5 Questions With Tony Winner Alice Ripley
Ripley will star in three performances of ''Small Town Confessions'' as part of the Broadway Bound Theatre Festival.
Phil Geoffrey Bond's Small Town Confessions, which is set to run August 10-14 as part of the Broadway Bound Theatre Festival, is described as a "collection of lively monologues" introducing the residents of Anitola, Louisiana. Its cast features Tony winners Alice Ripley (Next to Normal) and Daisy Eagan (The Secret Garden), among a host of others.
Ripley takes on the project amid a busy time that also includes recent readings of The Wonderful Mr. & Mrs. O'Leary by Matte O'Brien and the release of the Bubble Boy musical album, on which she plays Mrs. Livingston. During a recent interview, we asked Ripley about her own small-town dreams, the projects that might bring her back to the New York stage, and her role as "the bride of Satan."
1. Tell me about the character you play in Small Town Confessions.
I play Juliet, a lady sitting on the front porch in a wedding dress. I'm the bride of Satan, I'm gonna marry Satan. My monologue is "I've had enough of this, I've tried many lifetimes as a matter of fact, of trying to be good. " And I just say, "You know what, I'm done."
I think these characters in this play, maybe they're nuts but maybe they're not. Either way, they're fully formed personalities.
2. Does this story about small-town life resonate with you personally?
Yeah, it does kind of. I did grow up in a small town. I grew up in a lot of different places. But I consider my home to be Cleveland. In the northeast quadrant of the state it's all woods. Where the Pennsylvania border meets, there's a state park up there where my grandma had a house down the street and you know it was Green Acres. Remember that show? I could be sitting out on that front porch for sure as Juliet.
3. If you were the resident of a small town, what job do you think you'd have?
Well, I have a dream that I'd live in a small town and be a voice teacher out of my house. I could live in a little house on the corner and put my shingle out: "Voice teacher." And I want my mom to come live with me because she paints and so she could be the older lady who teaches them how to paint and I'd be the not-as-old lady who teaches voice lessons. And we could live in our little house and maybe a little town in upstate New York would be good. I'm very drawn to small town life. Main Street, U.S.A. I just really want to interact with students and watch them grow and be close enough to the city that someone could say, hey, come on down to play Mama Rose.
4. How often do you get to do plays rather than musicals?
I like that question because I'd like to do more plays. I have this whole other unexplored passion that I really want to share with the audience. When I was a kid, I wanted to be an actor in classics like Shaw and Shakespeare and Chekov and Ibsen. I wasn't a musical-theater kid. We went to plays at school and took field trips to see Shakespeare. And that really sparked that fire for me, and so that's still going and I haven't given up on it.
5. What kind of project are you looking at for your next Broadway return?
Well, I would love to be in a play.

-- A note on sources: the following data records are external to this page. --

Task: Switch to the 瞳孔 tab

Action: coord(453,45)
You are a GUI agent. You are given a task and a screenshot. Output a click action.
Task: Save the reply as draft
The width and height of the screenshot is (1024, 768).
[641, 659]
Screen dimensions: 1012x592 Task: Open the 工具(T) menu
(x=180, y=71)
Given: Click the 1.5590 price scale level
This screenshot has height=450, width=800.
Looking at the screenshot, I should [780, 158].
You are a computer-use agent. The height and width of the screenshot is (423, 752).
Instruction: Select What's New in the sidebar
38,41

I would love to play Mary in Long Day's Journey Into Night or Virginia Woolf or a comedy — just like, a slapstick comedy. I would love to spend the next 10 years just laughing because it seems like the last 10 years have been just crying for everything. Now maybe it's time to try the comedy mask on.

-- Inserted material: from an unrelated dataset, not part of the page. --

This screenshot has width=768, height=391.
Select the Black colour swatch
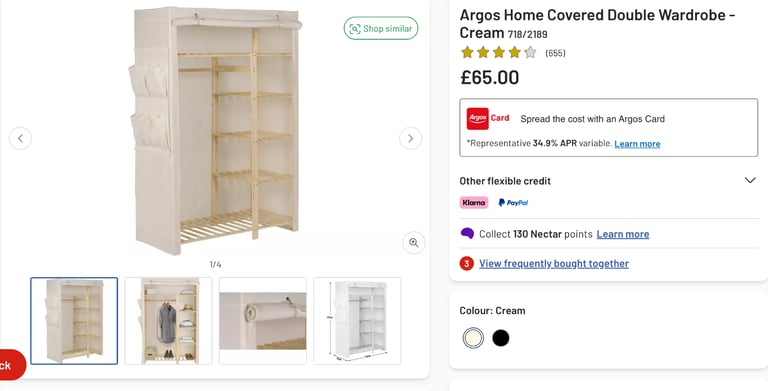tap(501, 338)
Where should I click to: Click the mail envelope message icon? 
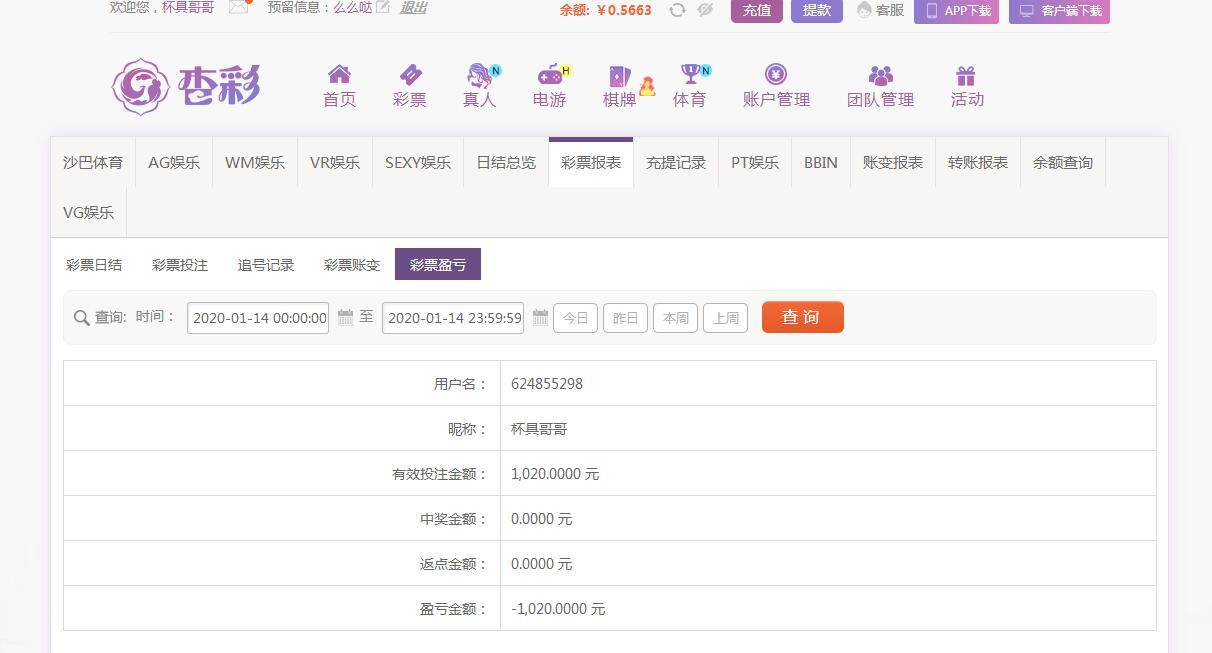(238, 7)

But honestly, it's more exciting to me to think of playing a role that hasn't been written yet. That experience of putting a thumbprint on a role and owning it, nothing can compare. And I tell this to my students because they all want to sing all the songs that are already out there. And who doesn't! But I say trust me, you want a role that hasn't been written yet because that is the best. Once you're there, you wonder how you could ever think otherwise because then you get to sing this song that everybody wants to sing. You get to define it.